The closest he would come was in 2003 with Madrid, the season when he was applauded off the pitch by the home fans at Old Trafford after a clinical hat trick. Juventus stood in the way in the semifinals and Ronaldo opened the scoring in the first leg at the Bernabeu. He lasted just 38 minutes of the second leg in Turin, with injury once again pegging him back just as it had done during his one Champions League season with Inter years before. In the end Ronaldo only ever played in 40 Champions League games, with the lowest point perhaps Real's shock quarterfinals exit to lowly Monaco in 2004.
Gabriel Batistuta once partnered Ronaldo in a charity match. The strike partnership lasted just 45 minutes of a game between Europe and the Rest of the World in 1998. In the leadup to France hosting the World Cup, all the participating nations sent a player to an exhibition game at Marseille's Stade Velodrome, Argentina sent Batistuta and Brazil sent Ronaldo. Against Europe's finest, and having gone a goal down in the opening minute, the duo combined for five goals to make the score 5-1 at the interval before Ronaldo was swapped for Derby County's Jamaica international Deon Burton.

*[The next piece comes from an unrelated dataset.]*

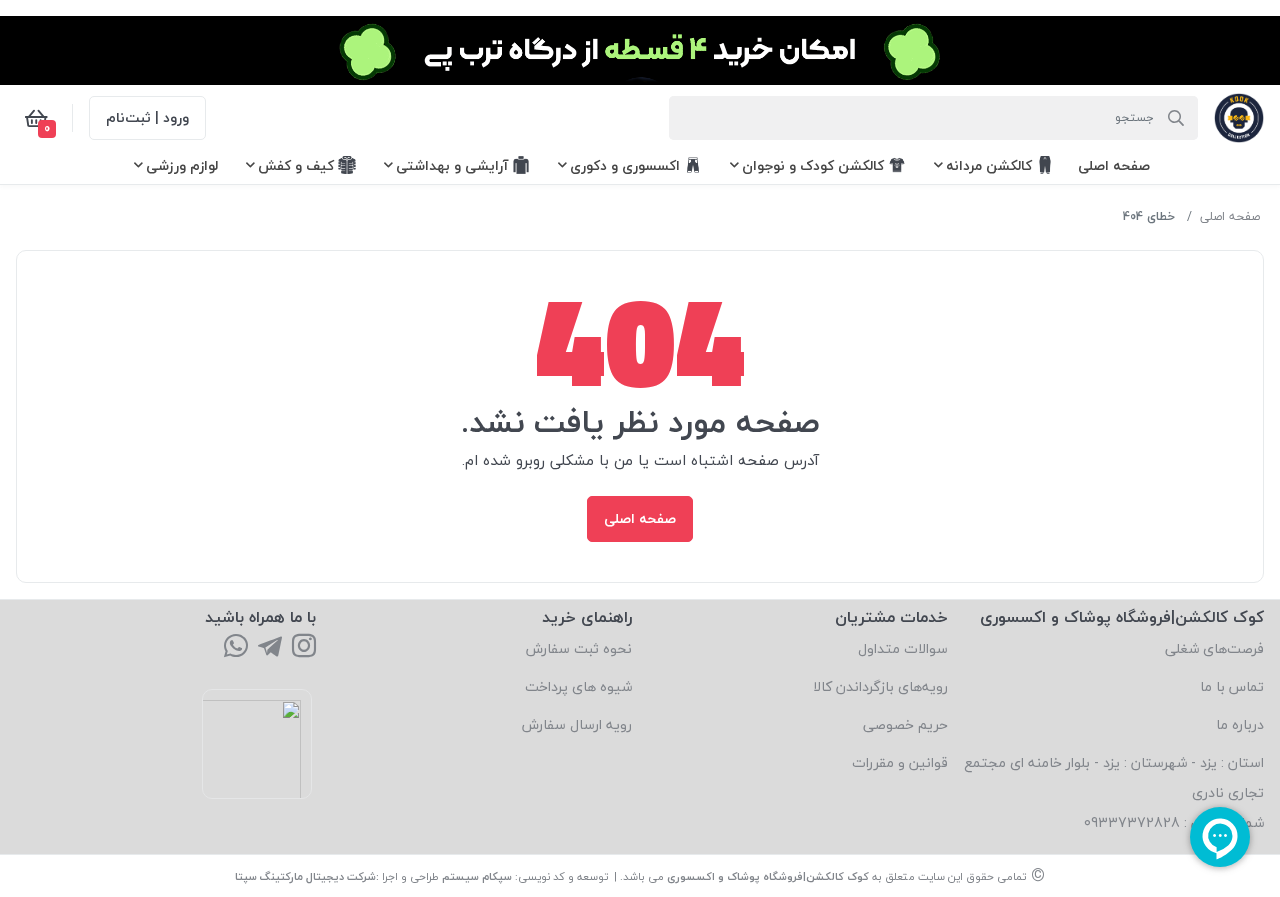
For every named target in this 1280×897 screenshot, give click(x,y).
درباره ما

As for Batistuta, he remains a player of some renown, decades on from his last unstoppable goal, but his Champions League record while filled with such goals never actually saw him reach the knockouts with Fiorentina or Roma.
It's similar with his Roma teammate, Francesco Totti, a god of the game but never at a club that got past a semifinal, and there are countless others.
Pavel Nedved and Fabio Cannavaro, both Ballon d'Or winners, never reached a final. Cannavaro reached a semi with Inter Milan, but lost to AC Milan on away goals, and then went no closer than the quarters with either Real Madrid or Juventus, where he was teammates with Nedved.
That Juve team is filled with players it seems shocking that they have not won, such as Gianluca Zambrotta, Lilian Thuram and Patrick Viera.
Worst of all was Viera - he left Inter Milan for Manchester City in January just before the Italians won the Champions League in May.